### DATASET EXCERPTS
+ + + + +
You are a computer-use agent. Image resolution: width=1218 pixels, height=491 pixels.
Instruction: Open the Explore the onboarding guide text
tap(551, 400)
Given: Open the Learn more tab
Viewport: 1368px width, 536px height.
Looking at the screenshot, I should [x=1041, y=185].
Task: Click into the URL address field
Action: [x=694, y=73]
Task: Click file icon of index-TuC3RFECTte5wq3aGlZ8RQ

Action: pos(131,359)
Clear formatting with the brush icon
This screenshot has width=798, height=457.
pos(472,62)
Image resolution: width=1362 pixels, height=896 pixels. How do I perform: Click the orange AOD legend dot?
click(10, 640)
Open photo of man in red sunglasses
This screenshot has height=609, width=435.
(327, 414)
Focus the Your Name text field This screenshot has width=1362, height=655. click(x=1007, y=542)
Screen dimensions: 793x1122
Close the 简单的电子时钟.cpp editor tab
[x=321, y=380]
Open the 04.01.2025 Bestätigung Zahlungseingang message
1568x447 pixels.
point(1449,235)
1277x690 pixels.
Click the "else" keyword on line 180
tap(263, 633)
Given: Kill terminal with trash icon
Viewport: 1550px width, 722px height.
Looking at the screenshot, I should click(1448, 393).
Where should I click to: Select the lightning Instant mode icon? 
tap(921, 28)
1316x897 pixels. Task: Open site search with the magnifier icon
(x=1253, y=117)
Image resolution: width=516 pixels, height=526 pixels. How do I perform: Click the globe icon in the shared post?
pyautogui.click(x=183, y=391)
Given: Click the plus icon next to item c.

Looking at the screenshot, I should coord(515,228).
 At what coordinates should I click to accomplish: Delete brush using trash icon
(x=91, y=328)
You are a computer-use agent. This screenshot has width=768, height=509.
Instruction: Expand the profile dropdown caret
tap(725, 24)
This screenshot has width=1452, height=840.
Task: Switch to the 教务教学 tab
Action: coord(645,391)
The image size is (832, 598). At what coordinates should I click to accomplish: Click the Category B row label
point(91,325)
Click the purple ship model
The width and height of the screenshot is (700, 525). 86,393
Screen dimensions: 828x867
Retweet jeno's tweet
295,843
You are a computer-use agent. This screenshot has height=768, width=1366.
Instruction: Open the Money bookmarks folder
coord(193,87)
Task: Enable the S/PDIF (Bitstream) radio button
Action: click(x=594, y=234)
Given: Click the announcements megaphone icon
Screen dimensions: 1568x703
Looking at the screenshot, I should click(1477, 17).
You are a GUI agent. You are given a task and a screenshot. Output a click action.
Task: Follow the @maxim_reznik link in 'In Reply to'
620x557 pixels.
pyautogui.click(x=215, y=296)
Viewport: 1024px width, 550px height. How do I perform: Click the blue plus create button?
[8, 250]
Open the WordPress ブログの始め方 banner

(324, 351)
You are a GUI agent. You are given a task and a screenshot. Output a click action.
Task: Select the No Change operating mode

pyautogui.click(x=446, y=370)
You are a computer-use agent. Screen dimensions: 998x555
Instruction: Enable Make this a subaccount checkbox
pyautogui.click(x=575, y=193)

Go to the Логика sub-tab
+ + + + +
### EXERCISE DESCRIPTION
Set every record down word for word, omitting none.

### RESULT
You are a computer-use agent. Image resolution: width=1218 pixels, height=491 pixels.
Instruction: Open the Explore the onboarding guide text
tap(551, 400)
Given: Open the Learn more tab
Viewport: 1368px width, 536px height.
Looking at the screenshot, I should [x=1041, y=185].
Task: Click into the URL address field
Action: [x=694, y=73]
Task: Click file icon of index-TuC3RFECTte5wq3aGlZ8RQ

Action: pos(131,359)
Clear formatting with the brush icon
This screenshot has width=798, height=457.
pos(472,62)
Image resolution: width=1362 pixels, height=896 pixels. How do I perform: Click the orange AOD legend dot?
click(10, 640)
Open photo of man in red sunglasses
This screenshot has height=609, width=435.
(327, 414)
Focus the Your Name text field This screenshot has width=1362, height=655. click(x=1007, y=542)
Screen dimensions: 793x1122
Close the 简单的电子时钟.cpp editor tab
[x=321, y=380]
Open the 04.01.2025 Bestätigung Zahlungseingang message
1568x447 pixels.
point(1449,235)
1277x690 pixels.
Click the "else" keyword on line 180
tap(263, 633)
Given: Kill terminal with trash icon
Viewport: 1550px width, 722px height.
Looking at the screenshot, I should click(1448, 393).
Where should I click to: Select the lightning Instant mode icon? 
tap(921, 28)
1316x897 pixels. Task: Open site search with the magnifier icon
(x=1253, y=117)
Image resolution: width=516 pixels, height=526 pixels. How do I perform: Click the globe icon in the shared post?
pyautogui.click(x=183, y=391)
Given: Click the plus icon next to item c.

Looking at the screenshot, I should coord(515,228).
 At what coordinates should I click to accomplish: Delete brush using trash icon
(x=91, y=328)
You are a computer-use agent. This screenshot has width=768, height=509.
Instruction: Expand the profile dropdown caret
tap(725, 24)
This screenshot has width=1452, height=840.
Task: Switch to the 教务教学 tab
Action: coord(645,391)
The image size is (832, 598). At what coordinates should I click to accomplish: Click the Category B row label
point(91,325)
Click the purple ship model
The width and height of the screenshot is (700, 525). 86,393
Screen dimensions: 828x867
Retweet jeno's tweet
295,843
You are a computer-use agent. This screenshot has height=768, width=1366.
Instruction: Open the Money bookmarks folder
coord(193,87)
Task: Enable the S/PDIF (Bitstream) radio button
Action: click(x=594, y=234)
Given: Click the announcements megaphone icon
Screen dimensions: 1568x703
Looking at the screenshot, I should click(1477, 17).
You are a GUI agent. You are given a task and a screenshot. Output a click action.
Task: Follow the @maxim_reznik link in 'In Reply to'
620x557 pixels.
pyautogui.click(x=215, y=296)
Viewport: 1024px width, 550px height. How do I perform: Click the blue plus create button?
[8, 250]
Open the WordPress ブログの始め方 banner

(324, 351)
You are a GUI agent. You are given a task and a screenshot. Output a click action.
Task: Select the No Change operating mode

pyautogui.click(x=446, y=370)
You are a computer-use agent. Screen dimensions: 998x555
Instruction: Enable Make this a subaccount checkbox
pyautogui.click(x=575, y=193)

Go to the Логика sub-tab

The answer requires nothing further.